De acordo com relatos da mídia chinesa, recentemente uma vela foi implantada no estágio superior do veículo de lançamento da Longa Marcha-2 para acelerar a deórbita do estágio gasto. Uma vela de 25 m2 ajudará os estágios a desacelerar e entrar nas densas camadas da atmosfera para a destruição completa. Assim, haverá menos detritos espaciais em órbita e a tecnologia pode começar a vida.

Fonte da imagem: Xinhua

De acordo com várias estimativas, pode haver até um bilhão de fragmentos de detritos espaciais na órbita da Terra, o que promete se tornar um problema para a astronáutica no futuro próximo. Isso é ainda mais provável que a corrida pela Internet via satélite baseada em constelações de milhares de naves espaciais de comunicação tenha começado. Por exemplo, um satélite pesando 15 kg em uma órbita de 700 km de altura cairá na atmosfera sem ajuda por 160 anos. Uma vela com uma área de 2 m2 em tal satélite acelerará a queda do dispositivo em até 10 anos. Uma vela com uma área maior reduzirá ainda mais o tempo que o satélite gasto permanece em órbita.

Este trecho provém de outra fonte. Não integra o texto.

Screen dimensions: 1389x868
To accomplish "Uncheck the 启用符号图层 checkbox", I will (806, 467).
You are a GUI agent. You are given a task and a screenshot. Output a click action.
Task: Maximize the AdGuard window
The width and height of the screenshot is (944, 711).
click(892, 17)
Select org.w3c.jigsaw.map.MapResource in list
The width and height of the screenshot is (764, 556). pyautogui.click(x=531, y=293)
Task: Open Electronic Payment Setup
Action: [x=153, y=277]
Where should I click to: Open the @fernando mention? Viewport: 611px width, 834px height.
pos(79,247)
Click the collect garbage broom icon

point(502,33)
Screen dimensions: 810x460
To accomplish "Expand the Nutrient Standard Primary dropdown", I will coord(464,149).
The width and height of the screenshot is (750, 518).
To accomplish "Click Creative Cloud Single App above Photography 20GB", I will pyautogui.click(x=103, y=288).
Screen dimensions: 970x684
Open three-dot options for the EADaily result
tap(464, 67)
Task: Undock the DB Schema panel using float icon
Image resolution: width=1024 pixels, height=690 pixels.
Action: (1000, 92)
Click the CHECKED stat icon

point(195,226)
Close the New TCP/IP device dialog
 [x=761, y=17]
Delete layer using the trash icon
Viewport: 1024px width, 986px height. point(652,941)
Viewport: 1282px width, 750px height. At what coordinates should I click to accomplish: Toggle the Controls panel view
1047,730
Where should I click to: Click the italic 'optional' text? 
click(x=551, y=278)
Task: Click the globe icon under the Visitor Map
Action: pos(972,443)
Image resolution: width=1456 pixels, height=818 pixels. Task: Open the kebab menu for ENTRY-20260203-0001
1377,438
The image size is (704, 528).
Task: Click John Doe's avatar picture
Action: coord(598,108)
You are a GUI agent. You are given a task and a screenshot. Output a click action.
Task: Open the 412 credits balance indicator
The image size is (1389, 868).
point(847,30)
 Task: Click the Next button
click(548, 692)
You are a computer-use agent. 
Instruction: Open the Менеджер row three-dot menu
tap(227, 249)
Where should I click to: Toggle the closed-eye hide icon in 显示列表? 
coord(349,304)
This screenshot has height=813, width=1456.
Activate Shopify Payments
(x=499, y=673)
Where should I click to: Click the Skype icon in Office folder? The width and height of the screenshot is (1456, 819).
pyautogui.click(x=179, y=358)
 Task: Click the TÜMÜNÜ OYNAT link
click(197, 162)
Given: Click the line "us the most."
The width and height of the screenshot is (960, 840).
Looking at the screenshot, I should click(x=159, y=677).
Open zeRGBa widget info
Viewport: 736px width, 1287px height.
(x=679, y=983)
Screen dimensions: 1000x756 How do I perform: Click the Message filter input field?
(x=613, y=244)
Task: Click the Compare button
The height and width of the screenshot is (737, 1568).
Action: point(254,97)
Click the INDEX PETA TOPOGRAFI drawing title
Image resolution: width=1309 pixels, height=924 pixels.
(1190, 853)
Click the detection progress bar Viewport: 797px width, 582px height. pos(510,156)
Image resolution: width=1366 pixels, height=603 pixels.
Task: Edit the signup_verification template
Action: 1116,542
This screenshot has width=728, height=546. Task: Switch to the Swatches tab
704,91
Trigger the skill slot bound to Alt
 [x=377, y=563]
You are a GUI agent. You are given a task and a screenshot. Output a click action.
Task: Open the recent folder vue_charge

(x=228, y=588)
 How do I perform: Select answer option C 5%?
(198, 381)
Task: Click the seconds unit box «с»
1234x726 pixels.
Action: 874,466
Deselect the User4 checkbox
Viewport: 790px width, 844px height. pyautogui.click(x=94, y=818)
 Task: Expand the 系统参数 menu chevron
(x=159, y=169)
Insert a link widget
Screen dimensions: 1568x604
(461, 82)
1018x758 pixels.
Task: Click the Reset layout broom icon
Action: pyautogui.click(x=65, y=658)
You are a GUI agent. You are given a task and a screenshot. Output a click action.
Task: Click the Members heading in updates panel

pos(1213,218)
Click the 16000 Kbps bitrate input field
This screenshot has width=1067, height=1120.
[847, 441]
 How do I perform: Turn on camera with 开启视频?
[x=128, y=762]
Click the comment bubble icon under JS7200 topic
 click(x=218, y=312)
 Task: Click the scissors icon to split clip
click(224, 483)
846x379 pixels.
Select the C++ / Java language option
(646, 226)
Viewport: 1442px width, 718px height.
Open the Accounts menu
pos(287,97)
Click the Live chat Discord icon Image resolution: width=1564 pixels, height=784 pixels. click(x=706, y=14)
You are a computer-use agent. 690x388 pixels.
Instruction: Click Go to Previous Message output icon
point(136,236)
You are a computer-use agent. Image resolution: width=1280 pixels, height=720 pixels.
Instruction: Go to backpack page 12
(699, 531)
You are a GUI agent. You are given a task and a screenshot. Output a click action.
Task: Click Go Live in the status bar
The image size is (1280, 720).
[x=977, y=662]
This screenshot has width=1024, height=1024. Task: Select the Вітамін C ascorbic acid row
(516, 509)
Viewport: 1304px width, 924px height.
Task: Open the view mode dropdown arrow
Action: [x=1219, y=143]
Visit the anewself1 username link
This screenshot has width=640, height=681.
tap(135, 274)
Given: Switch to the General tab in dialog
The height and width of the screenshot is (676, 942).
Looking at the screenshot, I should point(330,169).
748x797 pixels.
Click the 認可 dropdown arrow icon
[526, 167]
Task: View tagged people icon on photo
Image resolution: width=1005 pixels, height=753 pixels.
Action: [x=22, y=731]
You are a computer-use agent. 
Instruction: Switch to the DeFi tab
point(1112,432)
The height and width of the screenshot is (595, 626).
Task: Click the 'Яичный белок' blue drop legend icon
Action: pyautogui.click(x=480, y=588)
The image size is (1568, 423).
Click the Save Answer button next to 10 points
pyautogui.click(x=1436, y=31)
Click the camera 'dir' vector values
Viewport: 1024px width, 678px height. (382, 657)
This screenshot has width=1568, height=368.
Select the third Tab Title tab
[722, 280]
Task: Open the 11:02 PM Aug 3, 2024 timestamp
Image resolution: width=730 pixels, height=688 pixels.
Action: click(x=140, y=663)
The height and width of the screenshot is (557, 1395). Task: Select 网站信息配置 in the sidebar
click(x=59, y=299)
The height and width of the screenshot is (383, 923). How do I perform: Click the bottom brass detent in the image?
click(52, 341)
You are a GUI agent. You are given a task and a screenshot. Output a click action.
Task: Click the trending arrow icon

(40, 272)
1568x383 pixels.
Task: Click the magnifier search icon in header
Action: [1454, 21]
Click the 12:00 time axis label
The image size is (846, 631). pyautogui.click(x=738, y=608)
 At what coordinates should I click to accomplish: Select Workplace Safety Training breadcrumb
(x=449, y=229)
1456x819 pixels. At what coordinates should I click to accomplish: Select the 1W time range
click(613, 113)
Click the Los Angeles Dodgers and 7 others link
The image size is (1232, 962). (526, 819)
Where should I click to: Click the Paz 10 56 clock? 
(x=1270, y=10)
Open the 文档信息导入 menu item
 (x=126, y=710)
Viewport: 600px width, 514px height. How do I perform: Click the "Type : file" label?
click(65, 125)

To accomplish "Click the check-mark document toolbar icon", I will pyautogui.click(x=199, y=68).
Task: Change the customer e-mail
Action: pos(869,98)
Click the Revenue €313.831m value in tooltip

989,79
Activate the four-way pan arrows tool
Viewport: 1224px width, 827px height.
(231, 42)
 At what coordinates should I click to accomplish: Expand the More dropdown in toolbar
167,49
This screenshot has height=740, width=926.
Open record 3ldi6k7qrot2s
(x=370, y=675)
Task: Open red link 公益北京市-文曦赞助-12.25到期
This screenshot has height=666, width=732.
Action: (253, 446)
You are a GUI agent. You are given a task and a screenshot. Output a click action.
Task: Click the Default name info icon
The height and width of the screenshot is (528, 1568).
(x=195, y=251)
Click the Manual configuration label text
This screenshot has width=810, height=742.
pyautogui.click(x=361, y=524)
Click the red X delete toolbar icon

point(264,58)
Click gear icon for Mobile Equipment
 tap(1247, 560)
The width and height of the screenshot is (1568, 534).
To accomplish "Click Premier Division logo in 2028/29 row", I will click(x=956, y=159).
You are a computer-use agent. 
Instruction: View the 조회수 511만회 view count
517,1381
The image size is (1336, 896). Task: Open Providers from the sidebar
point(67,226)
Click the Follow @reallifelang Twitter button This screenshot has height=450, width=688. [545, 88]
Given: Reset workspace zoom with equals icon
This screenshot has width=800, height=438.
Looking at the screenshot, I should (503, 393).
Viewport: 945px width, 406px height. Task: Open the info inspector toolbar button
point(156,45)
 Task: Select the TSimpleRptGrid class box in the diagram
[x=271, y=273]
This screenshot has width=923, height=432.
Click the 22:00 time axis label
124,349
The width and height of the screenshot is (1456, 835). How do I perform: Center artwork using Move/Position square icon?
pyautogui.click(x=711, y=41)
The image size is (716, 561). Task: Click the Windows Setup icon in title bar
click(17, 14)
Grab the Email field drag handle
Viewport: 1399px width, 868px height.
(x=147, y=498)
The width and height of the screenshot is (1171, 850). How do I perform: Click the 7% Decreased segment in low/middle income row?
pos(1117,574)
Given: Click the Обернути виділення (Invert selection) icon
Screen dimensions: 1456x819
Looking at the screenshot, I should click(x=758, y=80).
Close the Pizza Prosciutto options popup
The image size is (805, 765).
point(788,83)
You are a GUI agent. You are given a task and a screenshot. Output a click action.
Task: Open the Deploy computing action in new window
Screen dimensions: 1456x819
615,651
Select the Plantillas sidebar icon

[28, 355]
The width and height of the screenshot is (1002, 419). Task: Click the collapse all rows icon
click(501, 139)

A China está desenvolvendo uma tecnologia para implantar velas para frenagem em satélites e foguetes. O lançamento de um demonstrador de vela no estágio superior do foguete leve Longa Marcha 2 foi o primeiro desse tipo no mundo e uma chave para o programa de redução de detritos espaciais da China. A segunda etapa pesando 300 kg com uma vela de frenagem de 25 m2 deve entrar na atmosfera para destruição em dois anos. É importante notar que a “regata de vela” é calculada do início ao fim, pois a saída de órbita deve ser controlada todo esse tempo para evitar colisões com outros veículos (e detritos) e queimar em uma área estritamente definida de a Terra.

Vista da vela desdobrada no segundo estágio. Fonte da imagem: Weibo

Até este ponto, a vela em satélites era considerada principalmente como uma propulsão ou vela solar. Sob a influência do vento solar ou sob um raio laser da Terra, veículos com velas solares podem realizar voos interplanetários e até interestelares. Protótipos de tais soluções foram testados repetidamente no espaço e são avaliados como promissores, inclusive por cientistas russos. Mas para frenagem, a vela foi a primeira a ser testada na China e, provavelmente, eles serão os primeiros a adotá-la.